# UPC Activation Fee



## PolkaDot (13 Sep 2012)

I have noticed that UPC now charge new customers once off activation fees if they wish to sign up to a package.

If you go onto their website and select one of the TV+Phone+BB packages there is a "€90 one-off cost".  The conditions state "A €45 Equipment Activation fee applies for every Digital box or Fibre Power Broadband service ordered."

This doesn't seem like a great way of encouraging people to join your service. Has anyone queried getting this one off cost waived?


----------



## STEINER (13 Sep 2012)

I havn't looked into that yet.  Are you sure the charge applies if you self-install?

Yes, I just did a dummy order, €45 activation fee.  Its a bit offputting allright.  If you order online you can get 4 months half-price, that might offset that activation fee.


----------



## PolkaDot (13 Sep 2012)

It's a bit steep alright. Sky don't charge anything like that. I suppose 4 months half price would be €132 if you go with the €66 package. This is a net saving of €42 if you deduct the activation fee.


----------



## Sue Ellen (13 Sep 2012)

I would try giving their Loyalty Section (number in this thread) a call and see if there is anything that they can do.  They do deals all the time for regular customers so if you tell them that you are anxious to use the UPC service but are not happy with that activation fee they may be able to do something for you.  Emphasise there are other great deals out there too


----------



## PolkaDot (13 Sep 2012)

I tried ringing their Sales time and they were not interested in waiving it or offering me anything as an incentive. They said the fee covers equipment rental, replacement if necessary and all future call outs etc as there is no charge for those.
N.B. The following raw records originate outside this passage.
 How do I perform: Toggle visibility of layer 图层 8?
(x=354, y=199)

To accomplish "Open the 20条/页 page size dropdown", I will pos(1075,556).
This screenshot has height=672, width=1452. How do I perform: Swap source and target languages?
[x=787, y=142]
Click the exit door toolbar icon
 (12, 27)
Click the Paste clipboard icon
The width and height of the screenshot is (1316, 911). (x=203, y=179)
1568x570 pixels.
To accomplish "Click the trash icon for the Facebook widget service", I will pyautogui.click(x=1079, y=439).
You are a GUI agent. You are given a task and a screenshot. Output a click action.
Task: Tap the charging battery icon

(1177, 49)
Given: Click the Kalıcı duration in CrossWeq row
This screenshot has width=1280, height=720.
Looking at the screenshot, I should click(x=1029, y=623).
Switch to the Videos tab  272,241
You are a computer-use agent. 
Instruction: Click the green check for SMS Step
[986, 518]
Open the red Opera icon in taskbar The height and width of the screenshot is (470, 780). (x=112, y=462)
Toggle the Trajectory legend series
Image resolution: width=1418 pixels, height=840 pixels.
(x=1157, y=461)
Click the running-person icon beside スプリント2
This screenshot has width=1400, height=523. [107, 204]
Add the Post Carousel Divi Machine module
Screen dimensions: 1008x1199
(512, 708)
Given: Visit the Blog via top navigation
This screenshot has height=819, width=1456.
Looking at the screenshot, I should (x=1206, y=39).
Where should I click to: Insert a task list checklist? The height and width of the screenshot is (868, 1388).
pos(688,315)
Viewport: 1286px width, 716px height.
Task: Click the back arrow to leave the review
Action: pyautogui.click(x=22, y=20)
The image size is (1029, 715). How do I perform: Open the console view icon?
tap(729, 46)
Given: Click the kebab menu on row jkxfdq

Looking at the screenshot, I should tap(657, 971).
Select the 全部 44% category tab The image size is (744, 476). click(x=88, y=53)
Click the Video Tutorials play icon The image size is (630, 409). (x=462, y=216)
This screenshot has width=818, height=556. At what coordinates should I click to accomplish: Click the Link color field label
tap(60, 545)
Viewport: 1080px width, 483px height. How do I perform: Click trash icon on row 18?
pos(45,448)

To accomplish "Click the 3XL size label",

I argued that Sky don't charge any such activation fees and she said that they will charge you later for any call outs or anything else you may need.

Anyway, maybe I'll try the loyalty department. Cheers


----------



## STEINER (14 Sep 2012)

UPC rang me about my dummy online order yesterday which I didn't actually submit.  I have a basic digital tv service at €25.50 per month.  If I want the basic digital + where I can pause live, record etc its €26.50 per month and there is an activation fee of €45!


----------